My Little Angel,
I write this letter with my arms just aching to hold you. You were gone from me so quick that I struggle to remember your face. Those moments you were inside me were so precious and treasured. We were one and I came to know you, my little girl. I felt as if my hand was in God’s as we both worked to develop you tiny body and spirit. You were a little fighter and you stayed with me as long as you could. I think for a moment you had forgotten our Heavenly Father’s mission for you too and wanted to stay as badly as I wanted you to. You tried to stay for me, and even proved so many wrong, but in the end he called you home.

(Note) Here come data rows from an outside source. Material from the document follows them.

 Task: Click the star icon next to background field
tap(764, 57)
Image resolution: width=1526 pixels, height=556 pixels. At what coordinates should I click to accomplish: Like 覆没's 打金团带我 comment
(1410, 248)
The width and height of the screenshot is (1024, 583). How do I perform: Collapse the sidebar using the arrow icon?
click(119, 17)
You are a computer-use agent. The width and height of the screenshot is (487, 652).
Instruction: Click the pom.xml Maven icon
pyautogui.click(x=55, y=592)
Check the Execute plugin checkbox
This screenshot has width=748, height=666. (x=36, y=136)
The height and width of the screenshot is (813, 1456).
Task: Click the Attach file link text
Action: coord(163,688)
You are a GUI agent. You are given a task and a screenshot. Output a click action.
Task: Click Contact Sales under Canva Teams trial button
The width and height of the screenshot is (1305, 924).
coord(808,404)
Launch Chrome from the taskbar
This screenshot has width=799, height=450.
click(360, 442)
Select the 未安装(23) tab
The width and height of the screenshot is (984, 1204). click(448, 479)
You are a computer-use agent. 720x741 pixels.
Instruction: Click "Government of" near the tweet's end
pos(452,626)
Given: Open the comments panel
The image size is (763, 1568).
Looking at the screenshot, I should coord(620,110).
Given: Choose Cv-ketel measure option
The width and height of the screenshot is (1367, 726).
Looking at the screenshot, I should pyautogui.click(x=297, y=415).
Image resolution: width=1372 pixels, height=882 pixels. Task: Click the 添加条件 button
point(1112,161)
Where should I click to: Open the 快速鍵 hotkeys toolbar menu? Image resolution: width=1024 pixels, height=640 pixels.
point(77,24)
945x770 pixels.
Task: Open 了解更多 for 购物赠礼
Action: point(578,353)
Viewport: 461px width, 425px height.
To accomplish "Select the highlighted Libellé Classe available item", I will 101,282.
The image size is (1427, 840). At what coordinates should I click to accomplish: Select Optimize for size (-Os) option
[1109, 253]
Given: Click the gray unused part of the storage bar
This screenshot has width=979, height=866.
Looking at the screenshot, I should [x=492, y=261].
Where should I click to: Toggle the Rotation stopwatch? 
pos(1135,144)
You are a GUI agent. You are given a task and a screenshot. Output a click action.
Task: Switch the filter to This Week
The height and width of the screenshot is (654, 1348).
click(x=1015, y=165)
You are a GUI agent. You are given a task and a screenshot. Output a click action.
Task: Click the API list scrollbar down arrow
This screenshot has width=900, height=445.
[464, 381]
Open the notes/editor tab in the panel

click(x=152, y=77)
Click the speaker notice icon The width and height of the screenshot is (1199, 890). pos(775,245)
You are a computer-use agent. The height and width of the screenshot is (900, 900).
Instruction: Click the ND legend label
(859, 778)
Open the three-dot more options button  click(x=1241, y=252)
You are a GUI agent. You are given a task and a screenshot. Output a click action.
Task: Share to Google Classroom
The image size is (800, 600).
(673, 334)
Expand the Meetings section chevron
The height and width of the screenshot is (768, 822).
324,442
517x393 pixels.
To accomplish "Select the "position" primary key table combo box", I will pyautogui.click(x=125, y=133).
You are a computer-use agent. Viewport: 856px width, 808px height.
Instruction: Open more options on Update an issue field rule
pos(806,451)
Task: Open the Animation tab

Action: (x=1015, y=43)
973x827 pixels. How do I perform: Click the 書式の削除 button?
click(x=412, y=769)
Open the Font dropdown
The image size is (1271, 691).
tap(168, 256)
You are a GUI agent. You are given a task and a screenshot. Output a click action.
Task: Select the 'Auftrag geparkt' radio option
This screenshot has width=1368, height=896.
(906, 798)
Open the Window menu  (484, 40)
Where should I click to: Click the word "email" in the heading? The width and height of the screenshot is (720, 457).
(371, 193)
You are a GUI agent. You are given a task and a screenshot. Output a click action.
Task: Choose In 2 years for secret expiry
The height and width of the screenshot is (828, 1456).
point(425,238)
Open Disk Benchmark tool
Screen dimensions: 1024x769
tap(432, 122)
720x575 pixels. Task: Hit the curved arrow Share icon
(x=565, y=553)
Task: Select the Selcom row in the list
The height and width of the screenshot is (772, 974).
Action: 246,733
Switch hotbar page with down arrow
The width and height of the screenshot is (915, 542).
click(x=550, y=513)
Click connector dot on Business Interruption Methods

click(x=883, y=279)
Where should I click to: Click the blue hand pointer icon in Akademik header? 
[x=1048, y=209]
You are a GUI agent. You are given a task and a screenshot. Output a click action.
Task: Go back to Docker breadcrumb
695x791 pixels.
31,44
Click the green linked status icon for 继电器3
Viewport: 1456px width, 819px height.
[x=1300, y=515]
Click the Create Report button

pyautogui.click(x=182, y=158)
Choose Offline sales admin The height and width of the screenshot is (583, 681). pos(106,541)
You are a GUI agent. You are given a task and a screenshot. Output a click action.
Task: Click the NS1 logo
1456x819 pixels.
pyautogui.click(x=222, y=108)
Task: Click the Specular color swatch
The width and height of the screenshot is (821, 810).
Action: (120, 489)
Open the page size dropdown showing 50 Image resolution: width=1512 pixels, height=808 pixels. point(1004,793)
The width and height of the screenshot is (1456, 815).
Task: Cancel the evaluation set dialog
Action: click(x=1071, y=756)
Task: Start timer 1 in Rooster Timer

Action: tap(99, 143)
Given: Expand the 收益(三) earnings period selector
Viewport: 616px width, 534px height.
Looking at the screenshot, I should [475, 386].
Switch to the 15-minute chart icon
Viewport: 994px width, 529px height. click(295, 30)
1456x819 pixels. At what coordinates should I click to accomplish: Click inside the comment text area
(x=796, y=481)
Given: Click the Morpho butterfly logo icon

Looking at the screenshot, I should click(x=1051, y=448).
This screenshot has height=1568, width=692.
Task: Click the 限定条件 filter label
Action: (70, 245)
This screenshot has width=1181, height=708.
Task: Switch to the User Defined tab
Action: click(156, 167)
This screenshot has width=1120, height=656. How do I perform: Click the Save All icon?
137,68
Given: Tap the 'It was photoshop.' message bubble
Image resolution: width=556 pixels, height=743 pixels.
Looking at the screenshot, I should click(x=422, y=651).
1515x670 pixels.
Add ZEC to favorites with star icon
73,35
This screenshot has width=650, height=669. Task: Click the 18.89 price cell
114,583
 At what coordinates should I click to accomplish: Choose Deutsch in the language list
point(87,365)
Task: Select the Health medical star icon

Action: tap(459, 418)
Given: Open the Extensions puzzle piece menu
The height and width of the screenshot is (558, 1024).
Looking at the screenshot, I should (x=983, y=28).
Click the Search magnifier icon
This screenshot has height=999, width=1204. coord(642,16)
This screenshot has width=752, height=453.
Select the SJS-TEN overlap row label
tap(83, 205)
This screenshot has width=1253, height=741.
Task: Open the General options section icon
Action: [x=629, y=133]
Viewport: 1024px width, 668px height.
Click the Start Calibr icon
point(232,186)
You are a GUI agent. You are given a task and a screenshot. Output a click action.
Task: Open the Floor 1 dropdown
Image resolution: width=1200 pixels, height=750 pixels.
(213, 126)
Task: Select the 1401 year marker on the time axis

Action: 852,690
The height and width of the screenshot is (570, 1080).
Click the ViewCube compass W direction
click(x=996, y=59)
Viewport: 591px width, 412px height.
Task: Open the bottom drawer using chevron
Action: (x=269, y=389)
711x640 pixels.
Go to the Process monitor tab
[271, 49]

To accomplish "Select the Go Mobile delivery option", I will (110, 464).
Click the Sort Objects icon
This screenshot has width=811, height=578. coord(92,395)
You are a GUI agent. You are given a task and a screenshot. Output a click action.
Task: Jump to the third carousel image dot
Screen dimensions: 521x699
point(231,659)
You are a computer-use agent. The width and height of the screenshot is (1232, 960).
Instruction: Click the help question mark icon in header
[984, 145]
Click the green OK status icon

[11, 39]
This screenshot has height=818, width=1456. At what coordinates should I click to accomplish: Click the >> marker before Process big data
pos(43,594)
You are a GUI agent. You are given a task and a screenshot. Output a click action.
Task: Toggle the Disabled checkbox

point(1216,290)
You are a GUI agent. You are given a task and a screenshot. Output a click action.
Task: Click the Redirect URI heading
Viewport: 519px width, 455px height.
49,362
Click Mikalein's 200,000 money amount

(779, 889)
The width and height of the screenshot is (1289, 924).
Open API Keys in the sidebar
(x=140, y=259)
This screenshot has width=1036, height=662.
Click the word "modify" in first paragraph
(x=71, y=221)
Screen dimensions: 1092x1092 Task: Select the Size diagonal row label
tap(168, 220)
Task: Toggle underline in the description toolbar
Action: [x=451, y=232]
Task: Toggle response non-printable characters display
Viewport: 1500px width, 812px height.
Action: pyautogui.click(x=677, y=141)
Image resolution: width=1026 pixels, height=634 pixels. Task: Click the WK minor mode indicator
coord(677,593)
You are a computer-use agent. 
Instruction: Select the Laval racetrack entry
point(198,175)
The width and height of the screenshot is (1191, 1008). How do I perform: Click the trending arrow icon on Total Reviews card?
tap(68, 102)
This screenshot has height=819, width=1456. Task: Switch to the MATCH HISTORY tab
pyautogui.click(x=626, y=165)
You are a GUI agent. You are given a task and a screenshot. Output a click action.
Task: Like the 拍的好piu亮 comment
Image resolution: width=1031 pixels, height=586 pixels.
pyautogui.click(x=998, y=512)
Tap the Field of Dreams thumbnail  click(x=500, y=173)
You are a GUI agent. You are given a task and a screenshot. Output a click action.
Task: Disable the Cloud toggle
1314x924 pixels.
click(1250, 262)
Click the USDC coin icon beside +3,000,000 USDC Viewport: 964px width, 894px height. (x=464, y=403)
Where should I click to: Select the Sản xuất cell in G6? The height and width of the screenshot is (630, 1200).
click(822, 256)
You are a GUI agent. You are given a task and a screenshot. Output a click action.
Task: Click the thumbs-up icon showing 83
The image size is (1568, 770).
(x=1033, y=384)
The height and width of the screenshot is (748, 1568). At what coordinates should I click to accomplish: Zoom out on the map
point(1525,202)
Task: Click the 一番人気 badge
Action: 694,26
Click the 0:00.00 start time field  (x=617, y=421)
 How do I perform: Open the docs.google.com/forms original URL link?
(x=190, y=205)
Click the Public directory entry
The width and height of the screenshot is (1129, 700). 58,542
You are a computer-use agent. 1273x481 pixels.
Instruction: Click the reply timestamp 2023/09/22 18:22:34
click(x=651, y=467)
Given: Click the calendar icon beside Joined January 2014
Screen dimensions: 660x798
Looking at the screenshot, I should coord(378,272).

In the short 6 months you were with me, I dreamed of our days together. I dreamed of rocking you for hours as I studied every little feature on your dainty face and every wrinkle creviced in your tiny hands. I dreamed of the pretty pink clothes I would dress you in and then re-dress you just for fun. The pretty hair ribbons and bows you would wear in your thick dark hair would show off the gift from your father. Well, you would just be the envy of every mother. I would have been there for every moment of your life. Your first words – your first steps. As you grew older I would get to share things such as teaching you to throw a softball and riding a horse. I dreamed of us shopping together and giggling over our favorite movies on our “girls night”. And then me being more nervous than you when your first date arrived knocking on the door. I know I’d have to keep your dad in tow on this night. Your first dance, your first boyfriend, your first break-up, your first drive in the car, your first prom, and graduation and college. The day you were married to the love of your life would be one of my happiest. I dreamed of the beautiful woman you would grow into and also the best friend I would gain. We would have many, many years to make memories together.
But my dreams were just that – dreams. In reality I was being forced to give you back. Those dreams seem so far away right now but they are not gone – just tucked away. You and I will do all of this and more and I will wait. As you drifted in and out of my life you stayed long enough to rescue me. You opened my eyes to the truths I’ve always known and deepened my conviction. I will be worthy to have you placed back into my arms that have been aching for so long and I will get to give you all the love I have inside. Thank you DeLanee for showing me the way. Thank you for what you have contributed to our family – without you we may have never known. I know you will always “tug” at my heart as a reminder to me so that I may be worthy of our reunion. DeLanee, you are my treasure laid up in heaven and there my heart lies also. I will come my little angel. I will!